■ What to work on ■
**a.** Answer these questions using the message about swapping to flash media:
(i) Which feature does the message say does not work at all on Linux without swap?
(ii) What optimum write size does it give for most flash devices?
(iii) How does the throughput of aligned 64 kb chunks often compare with that of linear 4kb writes?
**b.** In one to three sentences, using the message about swapping to flash media, why does the first proposed change aim to write aligned 64 kb blocks instead of sending pages one by one?

■ Provided text ■
****************

On Friday 30 March 2012, Arnd Bergmann wrote:

 We've had a discussion in the Linaro storage team (Saugata, Venkat and me,
 with Luca joining in on the discussion) about swapping to flash based media
 such as eMMC. This is a summary of what we found and what we think should
 be done. If people agree that this is a good idea, we can start working
 on it.
 
 The basic problem is that Linux without swap is sort of crippled and some
 things either don't work at all (hibernate) or not as efficient as they
 should (e.g. tmpfs). At the same time, the swap code seems to be rather
 inappropriate for the algorithms used in most flash media today, causing
 system performance to suffer drastically, and wearing out the flash hardware
 much faster than necessary. In order to change that, we would be
 implementing the following changes:
 
 1) Try to swap out multiple pages at once, in a single write request. My
 reading of the current code is that we always send pages one by one to
 the swap device, while most flash devices have an optimum write size of
 32 or 64 kb and some require an alignment of more than a page. Ideally
 we would try to write an aligned 64 kb block all the time. Writing aligned
 64 kb chunks often gives us ten times the throughput of linear 4kb writes,
 and going beyond 64 kb usually does not give any better performance.

****************

■ Dataset extract ■

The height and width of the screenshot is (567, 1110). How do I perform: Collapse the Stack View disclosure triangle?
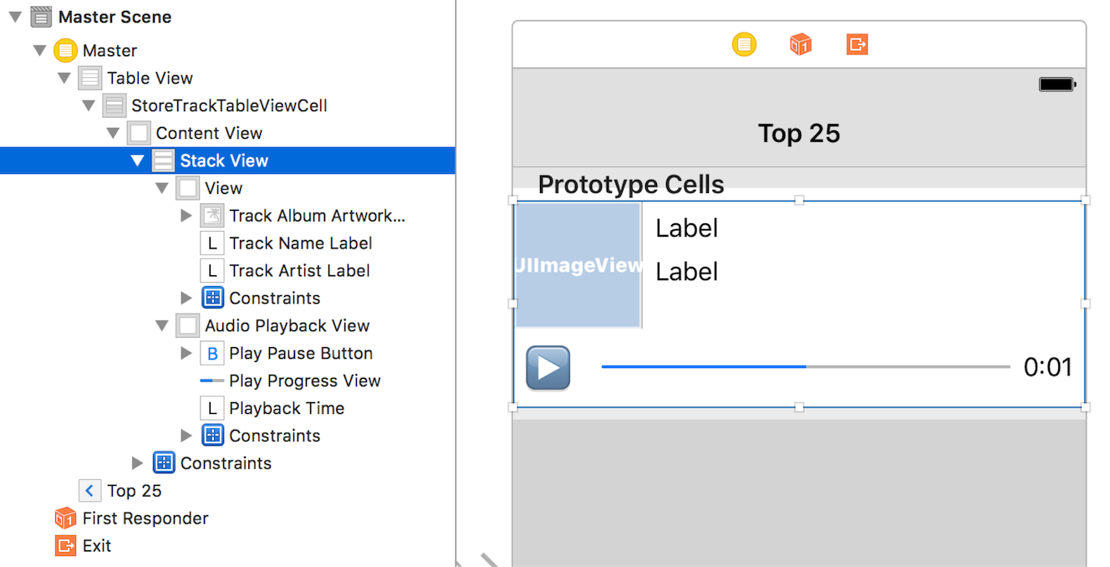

****************

■ Results ■
**a.**
(i) Hibernate.
(ii) 32 or 64 kb.
(iii) It is often ten times higher.

**b.** Most flash devices have an optimum write size of 32 or 64 kb, and some require alignment of more than a page. Writing aligned 64 kb chunks often gives ten times the throughput of linear 4kb writes, while going beyond 64 kb usually gives no better performance.